4 月 30 日に終了した四半期において、Intuit は前年同期比 10% 増の 86 億ドルの売上高、1 株当たり 12.80 ドルの調整後利益を報告しました。同社は通期の調整後 EPS 指導を 23.80 ドルから 23.85 ドルの範囲に引き上げ、これは 18% の成長を示唆しています。しかし、中核の TurboTax 事業の売上高成長率はわずか 7% にとどまりました。
過去 20 年余りで最悪となった今回の単日下落は、従来のセルフ申告事業に減速の兆しが見える中で、Intuit が進める高付加価値の AI 支援サービスへの移行が、新たな AI 競合他社によって脅かされるのではないかという投資家の不安を反映しています。この戦略の次の大きな試金石は、自律型ワークフローと従量課金制の導入が予定されている 8 月となります。
急激な売り浴びせにもかかわらず、Intuit の経営陣は、固定サブスクリプションから AI 駆動型サービスとタスクベースの価格モデルへの戦略的転換を推し進めています。同社の QuickBooks Online Accounting の売上高は 22% の堅調な伸びを記録し、申告支援サービスである TurboTax Live は今年 36% の成長が見込まれています。このシフトにより、ユーザーあたりの平均売上高(ARPU)は 11% 増加しており、これまでのところ、オンライン納税申告件数全体の 2% の減少を補っています。
市場の懸念は、この移行が十分に早く進むのか、そして新しい高付加価値サービスが台頭する AI ツールに対して強固な「経済的な堀」を築けるのかという点に集中しています。約 3,000 人(全従業員の 17%)の人員削減計画は、組織の簡素化を目的とした動きと説明されていますが、同社の成長軌道に対する投資家の不安を増大させる結果となりました。
Intuit は通期の売上高予想を 213.4 億ドルから 213.7 億ドルの間に引き上げました。決算と併せて、取締役会は新たに 80 億ドルの自己株式買い戻しプログラムを承認し、四半期配当を 15% 増の 1 株当たり 1.20 ドルに引き上げました。通常であれば投資家に歓迎されるこれらの措置も、今回の報告で浮き彫りになった戦略的懸念を打ち消すには至りませんでした。
売上高 13-14% 増に対して利益 18% 増という業績予想は、営業レバレッジが高まっていることを示しています。

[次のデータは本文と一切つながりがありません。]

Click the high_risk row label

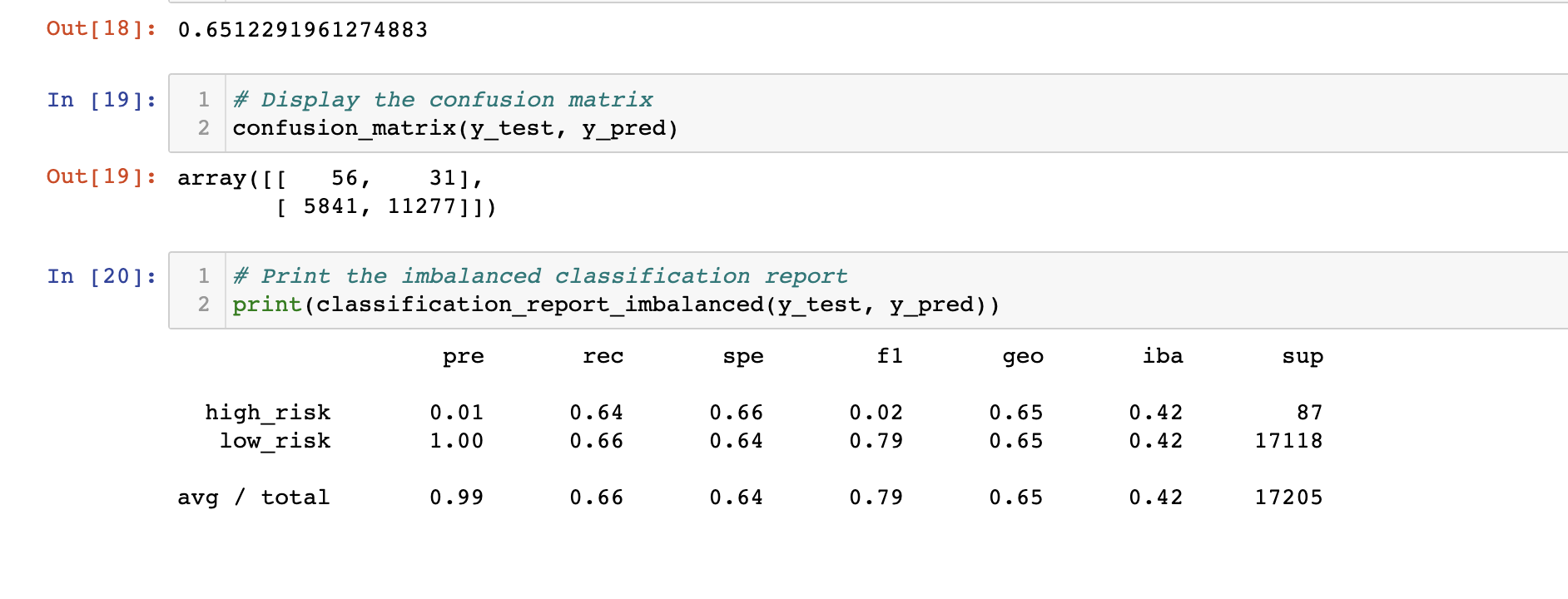268,413
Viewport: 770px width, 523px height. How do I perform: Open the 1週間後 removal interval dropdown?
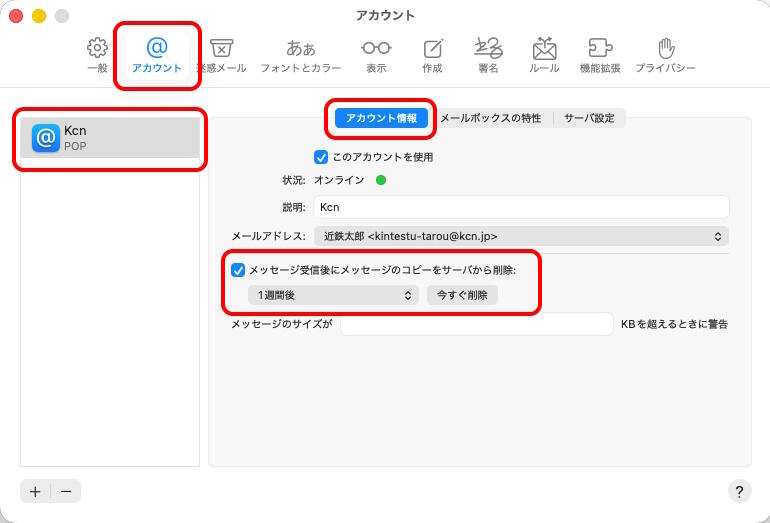(333, 295)
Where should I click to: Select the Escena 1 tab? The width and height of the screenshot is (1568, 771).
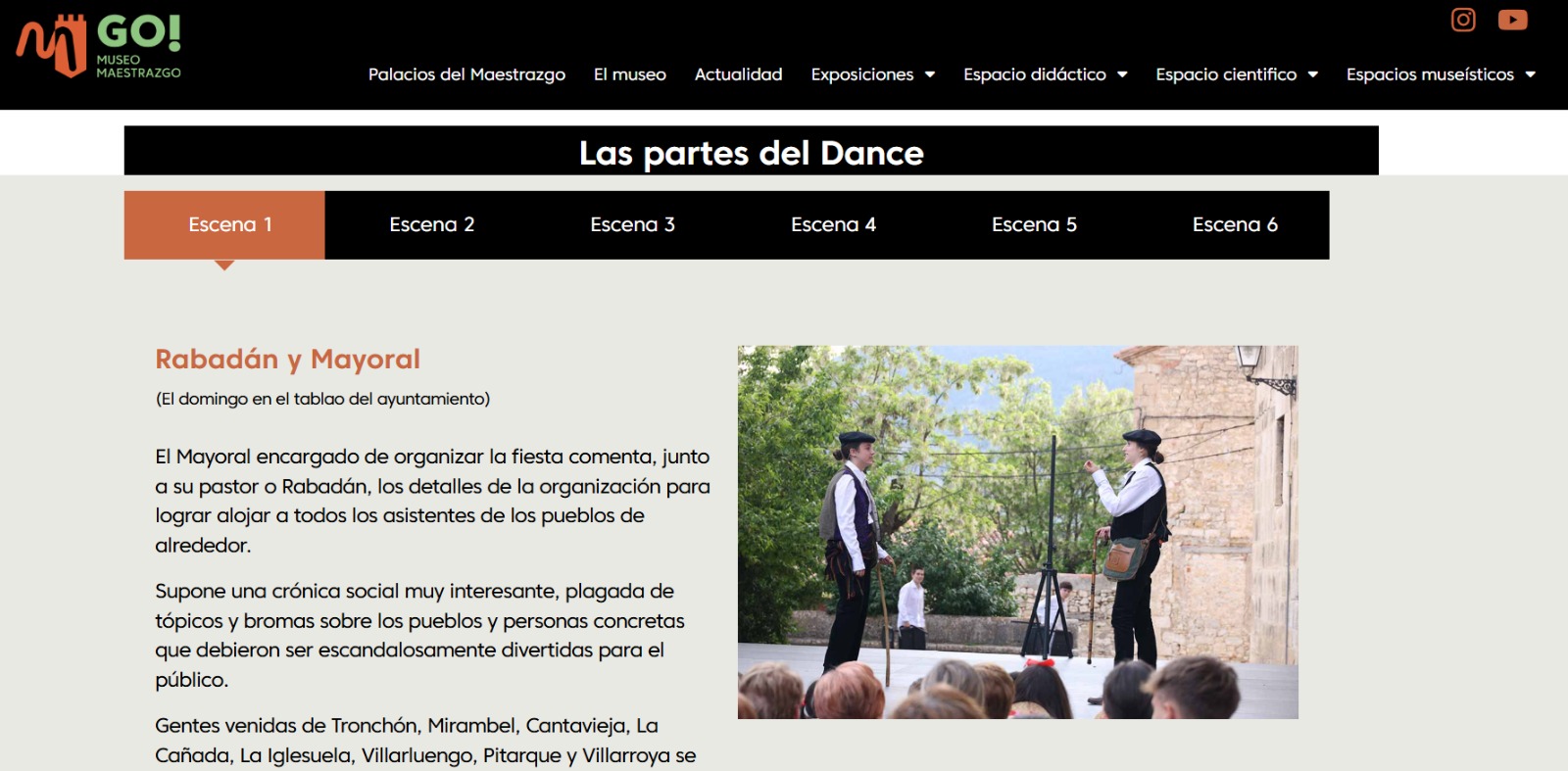(224, 224)
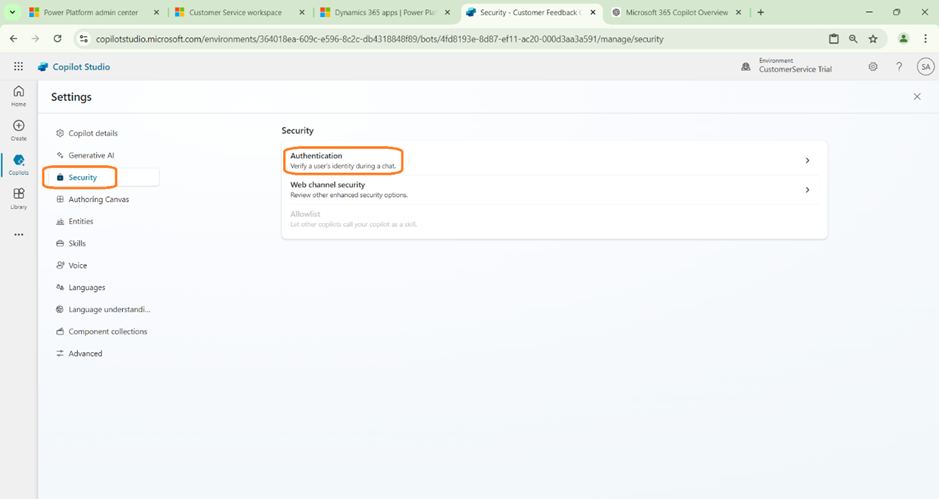
Task: Click the Copilot Studio title link
Action: coord(80,67)

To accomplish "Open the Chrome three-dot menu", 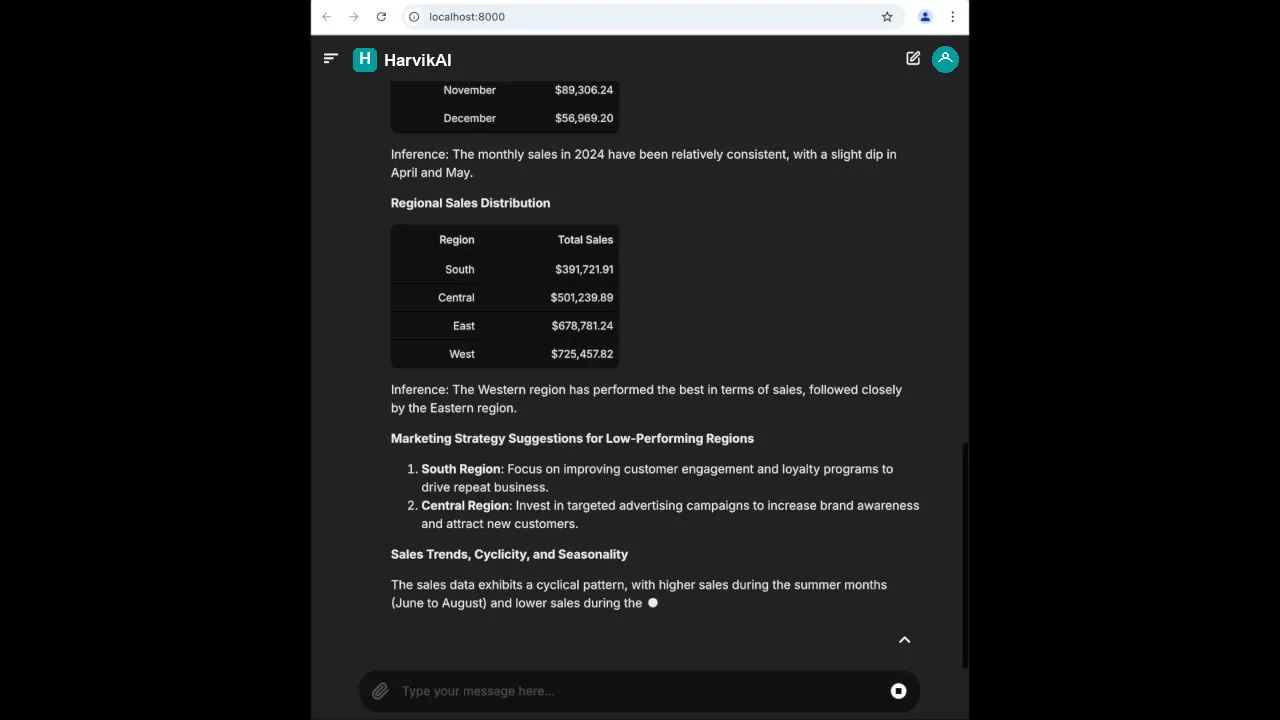I will (x=952, y=17).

しかし、市場は現在、AI が予想以上のコスト増を招くリスクや、同社のバリュエーションを正当化するのに十分な高利益率の収益を生み出せないリスクを織り込んでいます。
株価の下落により、同社株は 2023 年初頭以来の低水準にあり、主要なテクニカル支持線を試す展開となっています。投資家は、有料利用の証拠や同社の巨額の AI 投資を収益化する能力を確認するため、8 月の製品発表を注視することになるでしょう。
本記事は情報提供のみを目的としており、投資勧誘を目的としたものではありません。